3 min read.Updated: 29 Jan 2020, 03:56 PM ISTSatyendra Pandey
A successful bid for Air India is essentially a claim on the future -- on future traffic potential, on future cash-flow and on future market dynamics. This is the point being sold
The Air India preliminary information memorandum was released this Monday. It highlights the government’s decision towards strategic disinvestment whereby a 100% stake in Air India, Air India Express and a 50% stake in Air India SATS (the ground handling arm) is up for sale. The memorandum is full of information and numbers and clearly points to the fact that this is a complex acquisition and not one for the faint-hearted. But the memorandum also speaks in silences. As such what it does not say is as important as what it does.
Broadly, the terms laid out include that the buyer will assume $3.3 billion dollars of debt in exchange for three separate companies. This debt will be backed up by assets. But then the government guarantees go away once the new bidder takes over. How this plays out is yet to be seen. The Air India brand is to continue with 21,364 employees directly or indirectly involved in the venture. To bid, there is a minimum net worth requirement of $500 million and if the bid is via a consortium the lead member shall hold at least 26%. The document also highlights the market share, revenue, capacity, financial metrics and scope for improvement.
Interestingly (and perhaps shockingly) there are 16 aircraft that are listed as grounded. Details of these are not available but industry sources indicate this is for want of spare parts. Which points to the cash-flow situation. Details on the frequent flyer program are missing – which could have been a booster given that it is one of two Indian airlines offering such a program. The number of unencumbered assets is few and far between and it seems some assets have dual liens on them. Most importantly, issues pertaining to staff costs, the thirteen unions and ability to attack those costs are glossed over.

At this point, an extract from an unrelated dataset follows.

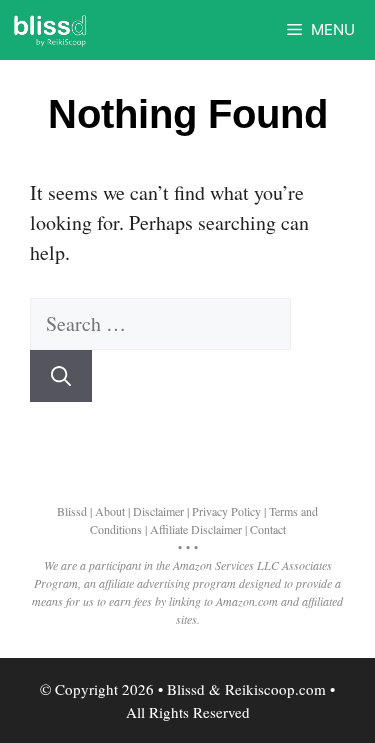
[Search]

For success in airlines, one has to have a competitive cost base. This is true regardless of the nature of airlines. And even more critical in emerging markets where price is a key determinant of demand. On the cost front, Air India has shown a trend over time where in the best years (FY16 and FY17) its costs of delivery were just about covered by revenues. In other years these diverged significantly leading to cumulative losses as the airline was flying each seat at a loss.
A successful bid for Air India is essentially a claim on the future. On the future traffic potential, on future cash-flow and on future market dynamics. This is the point being sold. India no doubt holds significant traffic potential and this will only mature. On cash-flow based on a valuation of six to seven times earnings, it is clearly Air India Express that is the jewel in the crown. And on future market dynamics, these have to be read in the context of the broader market which includes foreign policy changes, geopolitical cycles, the rise of populism and environmental concerns, liquidity issues, the situation in the Middle East and global discontent and de-coupling of traditional partners and parameters.
And finally for potential bidders, with the amounts and complexity in question there is always the option of capitalizing a new airline and starting from scratch. This is something that should have been addressed. But in looking for answers one only finds silence.
Legendary investor Warren Buffett famously says, “It's far better to buy a wonderful company at a fair price than a fair company at a wonderful price." In the case of Air India given the preliminary information, investors as of now are left guessing on both counts.